[Start of Stored data]

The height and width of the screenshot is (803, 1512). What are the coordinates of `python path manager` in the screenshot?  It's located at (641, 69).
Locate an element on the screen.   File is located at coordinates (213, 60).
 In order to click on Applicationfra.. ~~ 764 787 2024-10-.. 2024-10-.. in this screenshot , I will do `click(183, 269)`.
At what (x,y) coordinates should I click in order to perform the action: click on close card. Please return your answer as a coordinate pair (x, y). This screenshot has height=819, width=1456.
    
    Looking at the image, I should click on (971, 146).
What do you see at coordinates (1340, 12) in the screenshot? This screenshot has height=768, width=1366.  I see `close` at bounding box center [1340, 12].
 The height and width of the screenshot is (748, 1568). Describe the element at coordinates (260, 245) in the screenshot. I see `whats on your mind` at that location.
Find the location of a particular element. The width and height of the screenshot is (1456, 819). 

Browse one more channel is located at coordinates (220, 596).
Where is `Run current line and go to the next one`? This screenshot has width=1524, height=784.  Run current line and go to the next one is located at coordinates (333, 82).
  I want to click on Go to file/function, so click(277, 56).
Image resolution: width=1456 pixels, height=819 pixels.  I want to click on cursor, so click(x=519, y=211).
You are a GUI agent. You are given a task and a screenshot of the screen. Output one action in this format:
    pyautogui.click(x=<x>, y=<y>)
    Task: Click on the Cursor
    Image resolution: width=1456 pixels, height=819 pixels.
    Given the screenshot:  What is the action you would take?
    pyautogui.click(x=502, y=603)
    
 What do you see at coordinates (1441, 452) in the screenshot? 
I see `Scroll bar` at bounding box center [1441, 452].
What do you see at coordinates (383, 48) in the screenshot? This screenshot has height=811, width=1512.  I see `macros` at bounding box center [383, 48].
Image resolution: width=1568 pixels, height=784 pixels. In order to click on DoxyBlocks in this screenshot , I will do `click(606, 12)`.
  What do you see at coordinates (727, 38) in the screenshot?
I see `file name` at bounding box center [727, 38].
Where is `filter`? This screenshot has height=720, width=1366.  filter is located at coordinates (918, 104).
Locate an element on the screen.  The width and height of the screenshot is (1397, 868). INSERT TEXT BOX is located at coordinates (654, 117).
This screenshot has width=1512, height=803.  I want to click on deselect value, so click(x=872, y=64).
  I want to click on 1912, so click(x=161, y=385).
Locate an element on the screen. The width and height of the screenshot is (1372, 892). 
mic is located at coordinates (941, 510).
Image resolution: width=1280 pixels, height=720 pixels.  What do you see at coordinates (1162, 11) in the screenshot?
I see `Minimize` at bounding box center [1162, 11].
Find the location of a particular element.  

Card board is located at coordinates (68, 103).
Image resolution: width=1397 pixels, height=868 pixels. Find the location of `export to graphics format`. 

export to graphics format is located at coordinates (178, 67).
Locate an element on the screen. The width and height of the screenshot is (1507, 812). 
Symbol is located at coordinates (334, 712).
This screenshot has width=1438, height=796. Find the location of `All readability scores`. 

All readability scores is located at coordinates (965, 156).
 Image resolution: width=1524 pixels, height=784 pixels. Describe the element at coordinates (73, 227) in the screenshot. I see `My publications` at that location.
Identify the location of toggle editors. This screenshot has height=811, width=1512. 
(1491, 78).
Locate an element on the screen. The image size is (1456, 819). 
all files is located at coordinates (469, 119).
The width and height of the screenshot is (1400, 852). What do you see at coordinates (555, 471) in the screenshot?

[End of Stored data]

= Work to complete =
Reproduce every line of the entries above verbatim.

= Response below =
The height and width of the screenshot is (803, 1512). What are the coordinates of `python path manager` in the screenshot?  It's located at (641, 69).
Locate an element on the screen.   File is located at coordinates (213, 60).
 In order to click on Applicationfra.. ~~ 764 787 2024-10-.. 2024-10-.. in this screenshot , I will do `click(183, 269)`.
At what (x,y) coordinates should I click in order to perform the action: click on close card. Please return your answer as a coordinate pair (x, y). This screenshot has height=819, width=1456.
    
    Looking at the image, I should click on (971, 146).
What do you see at coordinates (1340, 12) in the screenshot? This screenshot has height=768, width=1366.  I see `close` at bounding box center [1340, 12].
 The height and width of the screenshot is (748, 1568). Describe the element at coordinates (260, 245) in the screenshot. I see `whats on your mind` at that location.
Find the location of a particular element. The width and height of the screenshot is (1456, 819). 

Browse one more channel is located at coordinates (220, 596).
Where is `Run current line and go to the next one`? This screenshot has width=1524, height=784.  Run current line and go to the next one is located at coordinates (333, 82).
  I want to click on Go to file/function, so click(277, 56).
Image resolution: width=1456 pixels, height=819 pixels.  I want to click on cursor, so click(x=519, y=211).
You are a GUI agent. You are given a task and a screenshot of the screen. Output one action in this format:
    pyautogui.click(x=<x>, y=<y>)
    Task: Click on the Cursor
    Image resolution: width=1456 pixels, height=819 pixels.
    Given the screenshot:  What is the action you would take?
    pyautogui.click(x=502, y=603)
    
 What do you see at coordinates (1441, 452) in the screenshot? 
I see `Scroll bar` at bounding box center [1441, 452].
What do you see at coordinates (383, 48) in the screenshot? This screenshot has height=811, width=1512.  I see `macros` at bounding box center [383, 48].
Image resolution: width=1568 pixels, height=784 pixels. In order to click on DoxyBlocks in this screenshot , I will do `click(606, 12)`.
  What do you see at coordinates (727, 38) in the screenshot?
I see `file name` at bounding box center [727, 38].
Where is `filter`? This screenshot has height=720, width=1366.  filter is located at coordinates (918, 104).
Locate an element on the screen.  The width and height of the screenshot is (1397, 868). INSERT TEXT BOX is located at coordinates (654, 117).
This screenshot has width=1512, height=803.  I want to click on deselect value, so click(x=872, y=64).
  I want to click on 1912, so click(x=161, y=385).
Locate an element on the screen. The width and height of the screenshot is (1372, 892). 
mic is located at coordinates (941, 510).
Image resolution: width=1280 pixels, height=720 pixels.  What do you see at coordinates (1162, 11) in the screenshot?
I see `Minimize` at bounding box center [1162, 11].
Find the location of a particular element.  

Card board is located at coordinates (68, 103).
Image resolution: width=1397 pixels, height=868 pixels. Find the location of `export to graphics format`. 

export to graphics format is located at coordinates (178, 67).
Locate an element on the screen. The width and height of the screenshot is (1507, 812). 
Symbol is located at coordinates (334, 712).
This screenshot has width=1438, height=796. Find the location of `All readability scores`. 

All readability scores is located at coordinates (965, 156).
 Image resolution: width=1524 pixels, height=784 pixels. Describe the element at coordinates (73, 227) in the screenshot. I see `My publications` at that location.
Identify the location of toggle editors. This screenshot has height=811, width=1512. 
(1491, 78).
Locate an element on the screen. The image size is (1456, 819). 
all files is located at coordinates (469, 119).
The width and height of the screenshot is (1400, 852). What do you see at coordinates (555, 471) in the screenshot?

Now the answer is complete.